Segment Start: Records provided
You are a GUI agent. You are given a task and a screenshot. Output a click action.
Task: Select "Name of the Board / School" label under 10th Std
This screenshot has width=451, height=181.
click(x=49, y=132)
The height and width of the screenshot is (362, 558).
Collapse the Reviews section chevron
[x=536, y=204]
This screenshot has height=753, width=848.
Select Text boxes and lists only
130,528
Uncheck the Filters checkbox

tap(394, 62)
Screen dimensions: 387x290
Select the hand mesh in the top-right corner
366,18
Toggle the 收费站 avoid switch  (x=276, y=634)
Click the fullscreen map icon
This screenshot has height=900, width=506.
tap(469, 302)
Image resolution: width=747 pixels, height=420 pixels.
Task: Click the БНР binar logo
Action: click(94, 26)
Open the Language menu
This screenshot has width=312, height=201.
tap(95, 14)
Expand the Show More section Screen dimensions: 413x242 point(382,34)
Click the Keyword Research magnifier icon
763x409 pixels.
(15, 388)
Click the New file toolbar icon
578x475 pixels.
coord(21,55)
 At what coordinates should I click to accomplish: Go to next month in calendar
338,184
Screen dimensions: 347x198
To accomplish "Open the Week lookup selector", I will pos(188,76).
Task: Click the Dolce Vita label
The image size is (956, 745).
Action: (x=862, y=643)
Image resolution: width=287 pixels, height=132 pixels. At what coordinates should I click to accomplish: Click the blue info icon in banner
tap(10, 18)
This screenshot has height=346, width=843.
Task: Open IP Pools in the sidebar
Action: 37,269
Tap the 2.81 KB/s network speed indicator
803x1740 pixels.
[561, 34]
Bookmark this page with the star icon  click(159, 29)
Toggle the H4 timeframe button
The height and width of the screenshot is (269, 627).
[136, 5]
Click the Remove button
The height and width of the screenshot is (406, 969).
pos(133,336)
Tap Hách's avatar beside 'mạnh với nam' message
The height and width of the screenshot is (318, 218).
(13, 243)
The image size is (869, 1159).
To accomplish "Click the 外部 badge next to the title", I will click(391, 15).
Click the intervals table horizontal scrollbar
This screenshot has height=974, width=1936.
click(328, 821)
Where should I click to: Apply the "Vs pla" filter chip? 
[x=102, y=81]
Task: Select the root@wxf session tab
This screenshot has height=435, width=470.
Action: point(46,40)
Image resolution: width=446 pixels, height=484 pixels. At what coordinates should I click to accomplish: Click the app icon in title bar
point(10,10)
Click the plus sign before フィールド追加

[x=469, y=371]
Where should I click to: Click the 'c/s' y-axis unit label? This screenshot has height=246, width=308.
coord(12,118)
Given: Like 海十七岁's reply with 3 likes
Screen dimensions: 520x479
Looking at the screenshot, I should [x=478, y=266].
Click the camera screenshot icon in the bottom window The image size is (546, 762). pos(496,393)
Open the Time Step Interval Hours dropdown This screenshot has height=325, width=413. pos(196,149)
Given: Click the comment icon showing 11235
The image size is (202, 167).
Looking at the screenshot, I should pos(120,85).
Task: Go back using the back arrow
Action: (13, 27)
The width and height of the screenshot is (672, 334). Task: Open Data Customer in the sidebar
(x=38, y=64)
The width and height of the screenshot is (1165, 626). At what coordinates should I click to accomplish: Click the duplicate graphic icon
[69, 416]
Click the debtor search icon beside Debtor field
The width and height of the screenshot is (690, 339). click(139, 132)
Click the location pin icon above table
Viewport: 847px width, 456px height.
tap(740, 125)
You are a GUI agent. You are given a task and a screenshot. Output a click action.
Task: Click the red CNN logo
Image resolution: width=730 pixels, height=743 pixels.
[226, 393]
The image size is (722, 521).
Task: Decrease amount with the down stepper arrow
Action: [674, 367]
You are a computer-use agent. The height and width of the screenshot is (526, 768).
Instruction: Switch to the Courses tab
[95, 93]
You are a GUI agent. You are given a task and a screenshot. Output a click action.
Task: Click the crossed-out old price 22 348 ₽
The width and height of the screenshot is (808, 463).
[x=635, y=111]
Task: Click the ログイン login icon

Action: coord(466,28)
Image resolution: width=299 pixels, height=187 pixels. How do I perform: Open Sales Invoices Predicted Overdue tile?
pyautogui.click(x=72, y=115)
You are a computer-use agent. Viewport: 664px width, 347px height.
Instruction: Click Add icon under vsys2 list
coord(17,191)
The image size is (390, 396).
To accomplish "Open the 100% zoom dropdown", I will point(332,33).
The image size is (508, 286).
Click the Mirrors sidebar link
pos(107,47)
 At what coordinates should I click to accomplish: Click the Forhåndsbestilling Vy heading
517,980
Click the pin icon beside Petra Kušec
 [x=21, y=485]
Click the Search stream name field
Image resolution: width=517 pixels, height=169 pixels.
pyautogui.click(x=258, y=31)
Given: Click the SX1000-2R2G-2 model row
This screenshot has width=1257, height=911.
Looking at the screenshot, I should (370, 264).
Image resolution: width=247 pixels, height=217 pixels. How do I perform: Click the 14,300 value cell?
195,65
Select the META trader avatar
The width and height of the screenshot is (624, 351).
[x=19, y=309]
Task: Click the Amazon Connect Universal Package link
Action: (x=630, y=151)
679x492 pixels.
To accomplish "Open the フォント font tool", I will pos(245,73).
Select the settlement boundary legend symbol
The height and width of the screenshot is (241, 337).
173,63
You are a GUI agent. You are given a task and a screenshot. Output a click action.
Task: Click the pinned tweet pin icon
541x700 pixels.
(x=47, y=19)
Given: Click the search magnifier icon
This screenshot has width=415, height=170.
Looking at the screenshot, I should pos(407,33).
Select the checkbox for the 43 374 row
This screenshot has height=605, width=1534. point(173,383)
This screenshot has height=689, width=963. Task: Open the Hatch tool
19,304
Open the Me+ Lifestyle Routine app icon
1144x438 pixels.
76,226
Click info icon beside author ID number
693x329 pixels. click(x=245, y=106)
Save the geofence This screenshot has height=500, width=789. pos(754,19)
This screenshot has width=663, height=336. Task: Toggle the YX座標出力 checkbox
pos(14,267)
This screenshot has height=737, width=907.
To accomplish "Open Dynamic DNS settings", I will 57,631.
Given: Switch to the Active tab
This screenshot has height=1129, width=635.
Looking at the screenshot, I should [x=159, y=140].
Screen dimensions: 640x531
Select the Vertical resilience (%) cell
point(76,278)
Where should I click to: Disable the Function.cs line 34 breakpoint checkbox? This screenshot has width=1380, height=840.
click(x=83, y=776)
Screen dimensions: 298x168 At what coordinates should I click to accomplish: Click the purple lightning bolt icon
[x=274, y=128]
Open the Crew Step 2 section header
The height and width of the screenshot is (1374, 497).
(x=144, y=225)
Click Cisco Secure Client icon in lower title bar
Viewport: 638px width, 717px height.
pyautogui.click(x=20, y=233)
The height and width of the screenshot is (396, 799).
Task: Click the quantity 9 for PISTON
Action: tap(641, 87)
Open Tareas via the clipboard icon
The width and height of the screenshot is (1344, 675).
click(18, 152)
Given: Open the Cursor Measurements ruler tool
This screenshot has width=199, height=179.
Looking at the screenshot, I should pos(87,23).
Segment End: Records provided
◆ What to do
The entries above must be returned in full, exactly as shown.

◆ Response area
You are a GUI agent. You are given a task and a screenshot. Output a click action.
Task: Select "Name of the Board / School" label under 10th Std
This screenshot has width=451, height=181.
click(x=49, y=132)
The height and width of the screenshot is (362, 558).
Collapse the Reviews section chevron
[x=536, y=204]
This screenshot has height=753, width=848.
Select Text boxes and lists only
130,528
Uncheck the Filters checkbox

tap(394, 62)
Screen dimensions: 387x290
Select the hand mesh in the top-right corner
366,18
Toggle the 收费站 avoid switch  (x=276, y=634)
Click the fullscreen map icon
This screenshot has height=900, width=506.
tap(469, 302)
Image resolution: width=747 pixels, height=420 pixels.
Task: Click the БНР binar logo
Action: click(94, 26)
Open the Language menu
This screenshot has width=312, height=201.
tap(95, 14)
Expand the Show More section Screen dimensions: 413x242 point(382,34)
Click the Keyword Research magnifier icon
763x409 pixels.
(15, 388)
Click the New file toolbar icon
578x475 pixels.
coord(21,55)
 At what coordinates should I click to accomplish: Go to next month in calendar
338,184
Screen dimensions: 347x198
To accomplish "Open the Week lookup selector", I will pos(188,76).
Task: Click the Dolce Vita label
The image size is (956, 745).
Action: (x=862, y=643)
Image resolution: width=287 pixels, height=132 pixels. At what coordinates should I click to accomplish: Click the blue info icon in banner
tap(10, 18)
This screenshot has height=346, width=843.
Task: Open IP Pools in the sidebar
Action: 37,269
Tap the 2.81 KB/s network speed indicator
803x1740 pixels.
[561, 34]
Bookmark this page with the star icon  click(159, 29)
Toggle the H4 timeframe button
The height and width of the screenshot is (269, 627).
[136, 5]
Click the Remove button
The height and width of the screenshot is (406, 969).
pos(133,336)
Tap Hách's avatar beside 'mạnh với nam' message
The height and width of the screenshot is (318, 218).
(13, 243)
The image size is (869, 1159).
To accomplish "Click the 外部 badge next to the title", I will click(391, 15).
Click the intervals table horizontal scrollbar
This screenshot has height=974, width=1936.
click(328, 821)
Where should I click to: Apply the "Vs pla" filter chip? 
[x=102, y=81]
Task: Select the root@wxf session tab
This screenshot has height=435, width=470.
Action: point(46,40)
Image resolution: width=446 pixels, height=484 pixels. At what coordinates should I click to accomplish: Click the app icon in title bar
point(10,10)
Click the plus sign before フィールド追加

[x=469, y=371]
Where should I click to: Click the 'c/s' y-axis unit label? This screenshot has height=246, width=308.
coord(12,118)
Given: Like 海十七岁's reply with 3 likes
Screen dimensions: 520x479
Looking at the screenshot, I should [x=478, y=266].
Click the camera screenshot icon in the bottom window The image size is (546, 762). pos(496,393)
Open the Time Step Interval Hours dropdown This screenshot has height=325, width=413. pos(196,149)
Given: Click the comment icon showing 11235
The image size is (202, 167).
Looking at the screenshot, I should pos(120,85).
Task: Go back using the back arrow
Action: (13, 27)
The width and height of the screenshot is (672, 334). Task: Open Data Customer in the sidebar
(x=38, y=64)
The width and height of the screenshot is (1165, 626). At what coordinates should I click to accomplish: Click the duplicate graphic icon
[69, 416]
Click the debtor search icon beside Debtor field
The width and height of the screenshot is (690, 339). click(139, 132)
Click the location pin icon above table
Viewport: 847px width, 456px height.
tap(740, 125)
You are a GUI agent. You are given a task and a screenshot. Output a click action.
Task: Click the red CNN logo
Image resolution: width=730 pixels, height=743 pixels.
[226, 393]
The image size is (722, 521).
Task: Decrease amount with the down stepper arrow
Action: [674, 367]
You are a computer-use agent. The height and width of the screenshot is (526, 768).
Instruction: Switch to the Courses tab
[95, 93]
You are a GUI agent. You are given a task and a screenshot. Output a click action.
Task: Click the crossed-out old price 22 348 ₽
The width and height of the screenshot is (808, 463).
[x=635, y=111]
Task: Click the ログイン login icon

Action: coord(466,28)
Image resolution: width=299 pixels, height=187 pixels. How do I perform: Open Sales Invoices Predicted Overdue tile?
pyautogui.click(x=72, y=115)
You are a computer-use agent. Viewport: 664px width, 347px height.
Instruction: Click Add icon under vsys2 list
coord(17,191)
The image size is (390, 396).
To accomplish "Open the 100% zoom dropdown", I will point(332,33).
The image size is (508, 286).
Click the Mirrors sidebar link
pos(107,47)
 At what coordinates should I click to accomplish: Click the Forhåndsbestilling Vy heading
517,980
Click the pin icon beside Petra Kušec
 [x=21, y=485]
Click the Search stream name field
Image resolution: width=517 pixels, height=169 pixels.
pyautogui.click(x=258, y=31)
Given: Click the SX1000-2R2G-2 model row
This screenshot has width=1257, height=911.
Looking at the screenshot, I should (370, 264).
Image resolution: width=247 pixels, height=217 pixels. How do I perform: Click the 14,300 value cell?
195,65
Select the META trader avatar
The width and height of the screenshot is (624, 351).
[x=19, y=309]
Task: Click the Amazon Connect Universal Package link
Action: (x=630, y=151)
679x492 pixels.
To accomplish "Open the フォント font tool", I will pos(245,73).
Select the settlement boundary legend symbol
The height and width of the screenshot is (241, 337).
173,63
You are a GUI agent. You are given a task and a screenshot. Output a click action.
Task: Click the pinned tweet pin icon
541x700 pixels.
(x=47, y=19)
Given: Click the search magnifier icon
This screenshot has width=415, height=170.
Looking at the screenshot, I should pos(407,33).
Select the checkbox for the 43 374 row
This screenshot has height=605, width=1534. point(173,383)
This screenshot has height=689, width=963. Task: Open the Hatch tool
19,304
Open the Me+ Lifestyle Routine app icon
1144x438 pixels.
76,226
Click info icon beside author ID number
693x329 pixels. click(x=245, y=106)
Save the geofence This screenshot has height=500, width=789. pos(754,19)
This screenshot has width=663, height=336. Task: Toggle the YX座標出力 checkbox
pos(14,267)
This screenshot has height=737, width=907.
To accomplish "Open Dynamic DNS settings", I will 57,631.
Given: Switch to the Active tab
This screenshot has height=1129, width=635.
Looking at the screenshot, I should [x=159, y=140].
Screen dimensions: 640x531
Select the Vertical resilience (%) cell
point(76,278)
Where should I click to: Disable the Function.cs line 34 breakpoint checkbox? This screenshot has width=1380, height=840.
click(x=83, y=776)
Screen dimensions: 298x168 At what coordinates should I click to accomplish: Click the purple lightning bolt icon
[x=274, y=128]
Open the Crew Step 2 section header
The height and width of the screenshot is (1374, 497).
(x=144, y=225)
Click Cisco Secure Client icon in lower title bar
Viewport: 638px width, 717px height.
pyautogui.click(x=20, y=233)
The height and width of the screenshot is (396, 799).
Task: Click the quantity 9 for PISTON
Action: tap(641, 87)
Open Tareas via the clipboard icon
The width and height of the screenshot is (1344, 675).
click(18, 152)
Given: Open the Cursor Measurements ruler tool
This screenshot has width=199, height=179.
Looking at the screenshot, I should pos(87,23).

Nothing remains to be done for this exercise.